I also recently bought a Roomba. It almost went back - kept going in small circles, compalining about the bumper - until I realized the bumper was jammed on one side; a bit of prying freed it and it’s now cleaning my house. But if I’d been a bit less tech savvy, it would have gone back. How much time and experimentation would Amazon personnel put into trying to diagnose and fix a $300 item, particularly electronic ones?

(Reminds me of the article about the US Post lost mail shop. They had a gizmo to slice open letters, and suck the envelope open; the operator had maybe 2 or 3 seconds per item to decide if the contents might have information to properly redirect that item. Otherwise, it was trash.)

It’s a sympton of our disposable society. We don’t usually repair things - we replace them. Things are not made to be repaired, and spare parts that actually fit are rarely available. Even when we do try repairs, the time to diagnose anything other than elementary problems becomes too expensive. “Computer won’t boot” may be anything from a loose power cord to an overheating chip because the heatsink fell off to a faulty chip or dead capacitor. By the time you spend diagnosing, disassembling, then hunting down the problem, finding spare parts, testing, redo the burn-in test - even on a $600 item, paying a qualified technician probably exceed the original cost, not to mention the profit margin.

As mentioned above, even simply repackaging a product enough to be acceptable “refurbished” if it is functional could exceed the cost of the item for simple items - particularly when this now means they get sold at a discount. Even clothing - re-sorting and repackaging, even needing to wash iron or fold some items if badly handled during returns - hardly worth it when many clothing items are so cheap. CTV Marketplace did a show a while ago on warehouses full of discarded Amazon returns just piled up in heaps to the ceiling - I suppose sending them to surplus resellers is at least a step in the right direction.

Amazon will allow some items to be returned to Whole Foods or UPS Stores with out the packaging. They scan the bar code on your phone and they go in a big bin to be returned in bulk.

I recently got a microwave oven from Amazon. It came poorly packaged and was definitely a return from someone else. It didn’t work at all when I plugged it in. I was not pleased.

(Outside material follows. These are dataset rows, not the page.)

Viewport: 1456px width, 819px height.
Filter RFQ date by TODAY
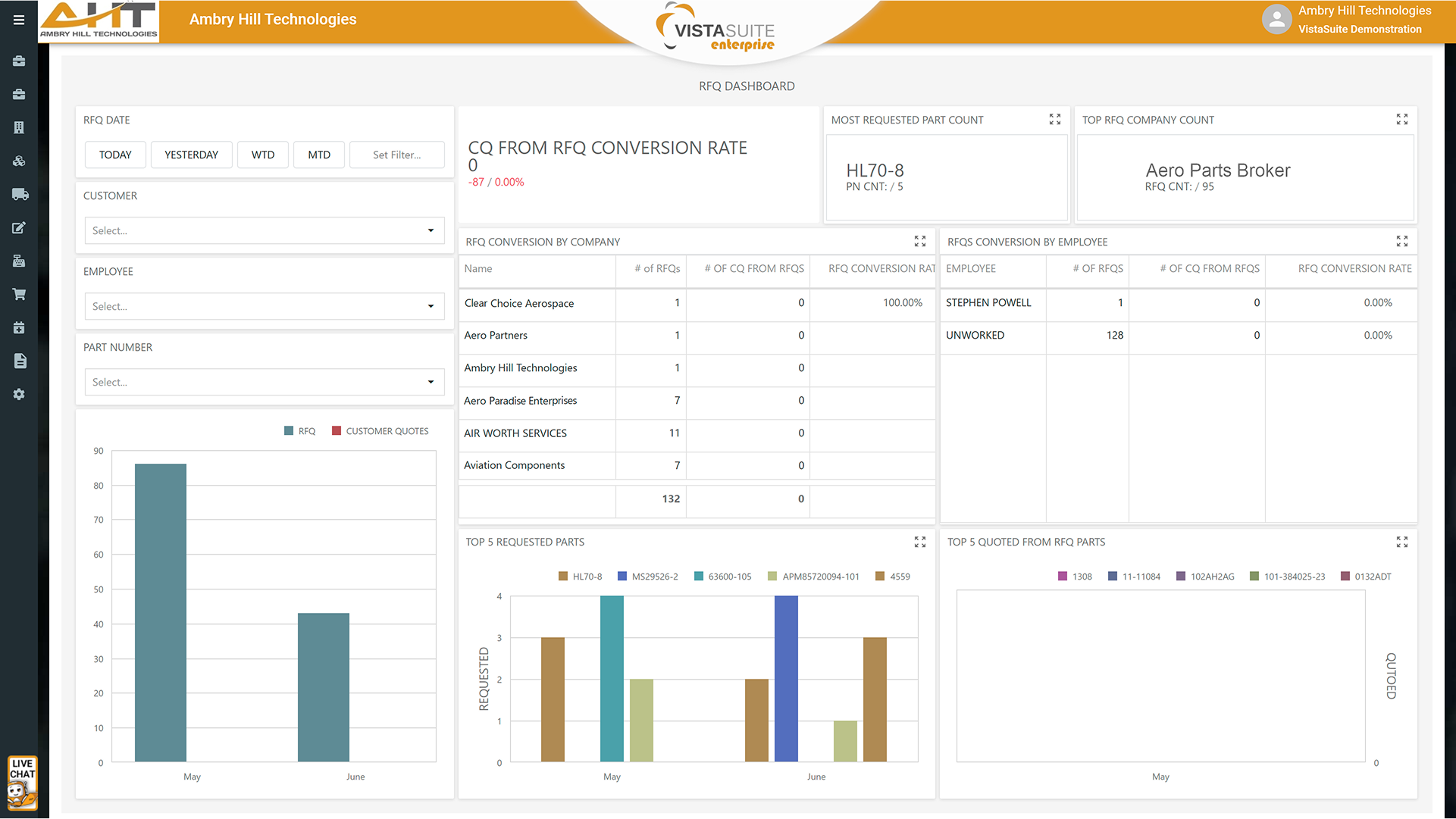[115, 155]
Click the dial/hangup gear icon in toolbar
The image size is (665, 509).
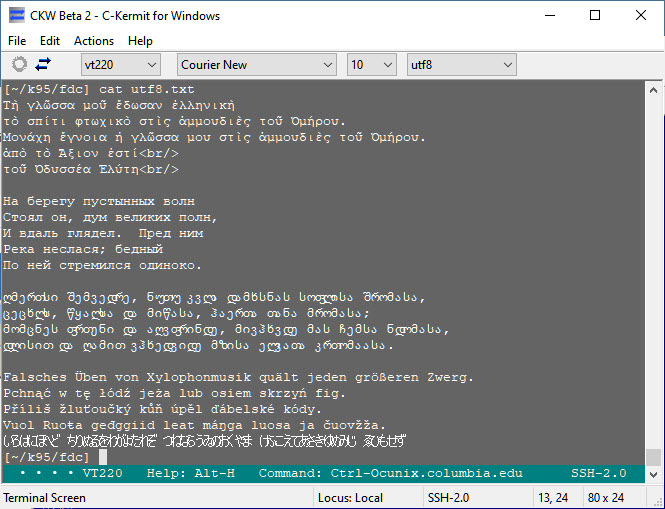tap(18, 65)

They had me put in back in the box emailed me a label to tape on it and someone came and picked it up. I was less than careful with how I repackaged it so there was probably some broken glass when they got it back. They immediately shipped a new one which was clearly actually brannd new and it worked fine.

IMO …

A portion of them asking for stuff to be returned is NOT because that saves them money versus letting you keep it. It probably costs them more to accept the return, even if they immediately drop your package into a dumpster unopened.

What they are doing is providing some brakes on the consumers getting the idea that ordering the wrong stuff means getting free stuff to keep. So then they start ordering the “wrong” stuff and complaining in hopes of keeping it for free.

The problem with Amazon doing the economically efficient thing and letting you keep mistakes is that it encourages the conmen amongst us to run wild, and encourages the incipient conman who lives inside each of us to become manifest.

So they’ll spend some money and effort to put the brakes on that tendency.

what I found with Walmart, and small places like Temu, is if it’s small cost they just give you credit, no return needed

I should also point out that another cost to Amazon for returns is making sure that nothing in the items sent to surplus resellers includes paperwork or labels identifying the original buyer.